Covid-19, the pandemic is not the first infectious disease to have broken out in the world. Epidemics have been a part of human history, be it the deadly Spanish Flu or Small Pox, but now they seem to be getting more powerful and frequent.
Just in the past three years, coronaviruses have caused three major outbreaks and the duration between the three of them have only gotten shorter.
Outbreaks in China
On 31st December, when the world was celebrating New Year’s Eve, China announced that a deadly virus has emerged in their country. This was not the first time they were making such an announcement.

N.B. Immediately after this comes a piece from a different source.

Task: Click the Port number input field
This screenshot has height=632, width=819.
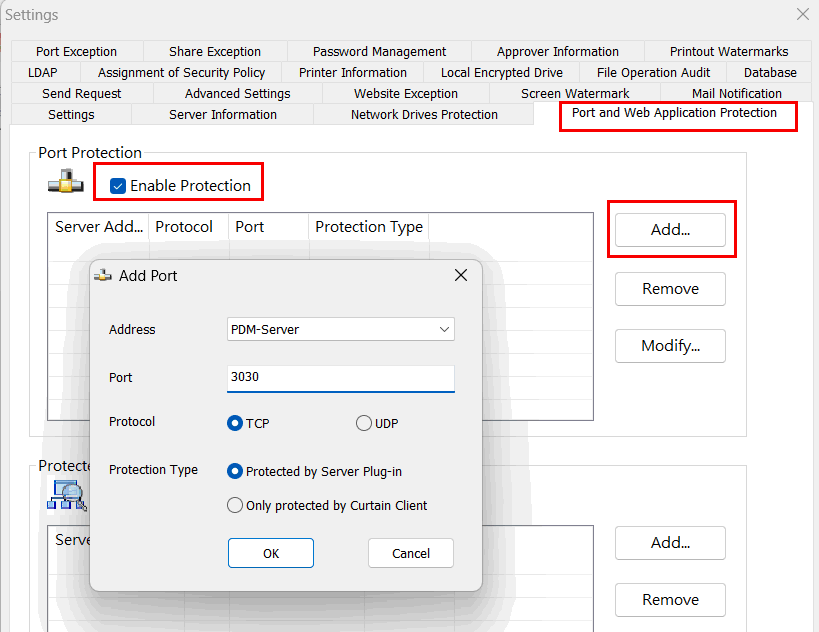Action: (x=340, y=378)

In 1956, the Asian Flu had killed somewhere between one and four million across the world. Then came SARS in 2002 that killed 774 people in seventeen countries followed by H7N9 ten years later, that killed four out of every ten people it affected. All of them came from China.
Why is China the most affected?
Dr Steven Novella in an episode of Skeptics' Guide to the Universe pointed out that, "It’s not a big mystery why this is happening, lots of concentrated population, with intimate contact with lots of species of animals that are potential reservoirs, and they don’t have great hygiene required. It’s a recipe for spitting out these kinds of viruses.”
Covid-19 is speculated to come out of Huanan Market, a wet wildlife market in Wuhan, China. Origins of SARS had also been traced down to a similar market in Foshan, Guangdong, a province in China.
Wet markets in China sell all kinds of exquisite animals for consumption, even wildlife animals like bats, peacocks, even tigers.
Most viruses that have affected humans have come from animals. Influenza, for example, came from hens, Ebola from bats, HIV from pigs. It is suggested that Covid-19 originated from bats, was then passed on to pangolin, and then to humans.
How is this even allowed then?
In 1978 when the Chinese economy was collapsing and couldn’t feed its population, the Chinese government allowed private farming and poultry production. The rich farmers grabbed control of the production of poultry and pork, small farmers were forced to catch and sell wild animals to survive. The Chinese government supported it as it was helping people get out of poverty.
In 1988, the government even set out a Wildlife Protection Law, that said that wildlife is “state-owned resources” and people’s right to deal in wildlife was protected. And thus, an industry was created. This meant that more and more animals were slaughtered for consumption, giving way for illegal trade to also begin. More animals together is a recipe for disaster.
After the spread of Covid-19, the Chinese government has shut down these markets temporarily. They had done this even during the SARS outbreak. But just after 54 months of the SARS outbreak that supposedly originated from civet cats, government officials lifted this ban.
Chinese government gains heavily from these markets. In 2018, the wildlife industry of China was worth 148 billion yuan. Despite tremendous pressure from the world to shut down these markets once and for all, the Chinese government is not likely to take a firm decision on this.
Until then, pandemics like the Covid-19 will continue to happen in China.